According to The ALS Association, ALS (a.k.a. Lou Gherig’s Disease) strikes the nerves, causing atrophy of the muscles of about 15 new people each day. Ninety to ninety-five percent of all cases are of unknown cause, or sporadic. Only five to ten percent of cases are known as familial, caused by a mutated gene on chromosome 21. Another class is Guamarian, referring to a high incidence during the 1950’s in the Pacific around Guam and the Trust Territories. Initial symptoms are muscle weakness in the hands, arms, legs, speech, swallowing, or breathing. There can also be twitching or cramping. The Rose’s inform me, corroborated by The ALS Association, that the only way to diagnose ALS is to test for related diseases and rule out everything else. This process of elimination method is reminiscent of an episode of a popular TV doctor series.

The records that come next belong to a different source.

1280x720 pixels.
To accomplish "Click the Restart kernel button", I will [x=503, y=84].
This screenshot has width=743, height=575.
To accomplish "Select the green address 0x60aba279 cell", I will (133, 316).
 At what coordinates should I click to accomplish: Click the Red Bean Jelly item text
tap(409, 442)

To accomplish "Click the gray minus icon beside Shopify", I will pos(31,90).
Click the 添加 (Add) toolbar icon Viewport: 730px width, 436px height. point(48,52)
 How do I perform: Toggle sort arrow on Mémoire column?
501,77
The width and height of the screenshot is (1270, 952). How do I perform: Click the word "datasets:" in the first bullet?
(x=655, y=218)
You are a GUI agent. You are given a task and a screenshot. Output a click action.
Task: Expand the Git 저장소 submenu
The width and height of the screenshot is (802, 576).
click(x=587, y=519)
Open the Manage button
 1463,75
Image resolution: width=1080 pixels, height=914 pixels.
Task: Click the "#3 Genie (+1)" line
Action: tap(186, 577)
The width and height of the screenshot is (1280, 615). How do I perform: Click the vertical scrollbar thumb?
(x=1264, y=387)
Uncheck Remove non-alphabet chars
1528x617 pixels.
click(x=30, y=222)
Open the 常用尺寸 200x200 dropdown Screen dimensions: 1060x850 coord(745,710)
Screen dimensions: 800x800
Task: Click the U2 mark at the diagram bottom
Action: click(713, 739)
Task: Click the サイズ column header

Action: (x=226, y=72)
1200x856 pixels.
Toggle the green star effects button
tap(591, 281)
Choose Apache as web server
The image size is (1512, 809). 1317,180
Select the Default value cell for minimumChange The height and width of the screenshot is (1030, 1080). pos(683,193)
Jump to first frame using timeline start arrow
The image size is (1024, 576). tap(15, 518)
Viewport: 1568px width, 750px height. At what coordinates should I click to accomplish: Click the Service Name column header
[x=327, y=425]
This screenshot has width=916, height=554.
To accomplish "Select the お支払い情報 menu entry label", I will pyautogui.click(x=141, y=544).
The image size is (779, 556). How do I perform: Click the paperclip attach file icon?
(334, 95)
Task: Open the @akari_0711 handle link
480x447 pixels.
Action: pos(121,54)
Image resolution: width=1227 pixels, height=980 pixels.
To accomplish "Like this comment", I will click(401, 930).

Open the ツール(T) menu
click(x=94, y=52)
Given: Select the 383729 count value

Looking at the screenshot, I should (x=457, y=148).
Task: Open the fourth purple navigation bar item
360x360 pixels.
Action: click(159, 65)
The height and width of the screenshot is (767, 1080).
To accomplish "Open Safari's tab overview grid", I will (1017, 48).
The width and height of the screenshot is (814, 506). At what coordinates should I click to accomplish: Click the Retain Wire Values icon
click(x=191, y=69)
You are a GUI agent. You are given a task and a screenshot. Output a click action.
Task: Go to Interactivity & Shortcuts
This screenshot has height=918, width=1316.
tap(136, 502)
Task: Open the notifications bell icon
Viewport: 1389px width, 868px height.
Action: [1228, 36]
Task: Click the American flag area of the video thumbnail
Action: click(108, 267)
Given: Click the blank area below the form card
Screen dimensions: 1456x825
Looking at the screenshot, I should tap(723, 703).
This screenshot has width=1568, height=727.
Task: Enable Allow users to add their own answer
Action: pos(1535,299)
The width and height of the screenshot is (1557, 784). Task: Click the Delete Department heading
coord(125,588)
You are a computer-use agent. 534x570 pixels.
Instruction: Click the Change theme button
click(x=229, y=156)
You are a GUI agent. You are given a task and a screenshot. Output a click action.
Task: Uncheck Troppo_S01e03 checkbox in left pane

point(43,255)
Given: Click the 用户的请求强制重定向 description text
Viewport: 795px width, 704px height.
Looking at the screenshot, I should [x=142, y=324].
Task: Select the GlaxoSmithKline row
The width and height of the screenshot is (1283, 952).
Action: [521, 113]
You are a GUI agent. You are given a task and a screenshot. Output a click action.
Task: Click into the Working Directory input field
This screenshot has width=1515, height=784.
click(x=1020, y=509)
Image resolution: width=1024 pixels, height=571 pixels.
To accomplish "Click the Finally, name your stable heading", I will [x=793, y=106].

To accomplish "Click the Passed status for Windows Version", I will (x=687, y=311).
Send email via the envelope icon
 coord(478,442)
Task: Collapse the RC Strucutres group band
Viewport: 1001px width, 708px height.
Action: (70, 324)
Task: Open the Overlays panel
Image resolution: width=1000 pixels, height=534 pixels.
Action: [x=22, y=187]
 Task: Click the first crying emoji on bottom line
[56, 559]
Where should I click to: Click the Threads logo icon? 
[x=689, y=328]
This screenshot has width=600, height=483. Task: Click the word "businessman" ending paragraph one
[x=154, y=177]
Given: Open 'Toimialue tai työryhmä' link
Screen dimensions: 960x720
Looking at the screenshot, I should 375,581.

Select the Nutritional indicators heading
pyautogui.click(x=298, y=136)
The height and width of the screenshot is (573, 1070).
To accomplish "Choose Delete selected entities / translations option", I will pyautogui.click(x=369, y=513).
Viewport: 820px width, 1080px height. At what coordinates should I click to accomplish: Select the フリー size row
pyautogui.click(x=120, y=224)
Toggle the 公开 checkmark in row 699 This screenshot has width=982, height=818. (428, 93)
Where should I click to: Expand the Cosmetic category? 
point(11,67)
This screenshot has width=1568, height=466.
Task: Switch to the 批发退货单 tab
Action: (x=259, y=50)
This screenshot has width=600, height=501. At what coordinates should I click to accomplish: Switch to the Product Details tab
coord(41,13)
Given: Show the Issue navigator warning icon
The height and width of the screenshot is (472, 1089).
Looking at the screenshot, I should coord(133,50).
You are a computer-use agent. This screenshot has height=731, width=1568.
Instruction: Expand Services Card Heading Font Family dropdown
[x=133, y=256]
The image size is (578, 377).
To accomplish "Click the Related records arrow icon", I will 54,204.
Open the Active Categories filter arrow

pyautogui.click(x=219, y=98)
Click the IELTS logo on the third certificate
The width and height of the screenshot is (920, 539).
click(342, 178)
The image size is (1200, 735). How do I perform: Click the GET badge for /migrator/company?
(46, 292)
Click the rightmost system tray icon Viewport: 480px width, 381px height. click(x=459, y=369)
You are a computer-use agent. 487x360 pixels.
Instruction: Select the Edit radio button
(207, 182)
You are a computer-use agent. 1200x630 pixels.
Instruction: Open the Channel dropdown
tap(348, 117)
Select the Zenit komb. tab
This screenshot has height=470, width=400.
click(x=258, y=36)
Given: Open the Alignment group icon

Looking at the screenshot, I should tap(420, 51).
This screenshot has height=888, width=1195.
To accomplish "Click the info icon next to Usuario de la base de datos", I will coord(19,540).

Rick rolls down the hall in his power chair, controlled by a chin-maneuvered “joystick.” The love of his life, Josie, follows close behind. He meets me with a winning grin and asks where I want them. Before I can answer, he says, “Let’s go outside; I smoke. Is that alright?” I immediately concur and we make our way to the smoking mecca, the courtyard. He sets the tone with his signature quick-wit, “People say, you smoke? Like, what the hell am I going to die of—cancer?” We all laugh. Not that having cancer is a laughing matter. It isn’t. Rick has an uncanny ability to find humor in everything. He’s made a lot of proverbial lemonade. Josie sets the pack of Marlboro Light 100s and wind-resistant, button-touch butane lighter across the boards of the faded teakwood table in front of Rick. Without him asking, Josie instinctively slips a cigarette out, holds it up where Rick takes it between his lips, and lights it for him. Ahhh…he enjoys a long draw. Her gentle fingers take it down to flip the ashes in perfect synchronization, as if her appendage is his.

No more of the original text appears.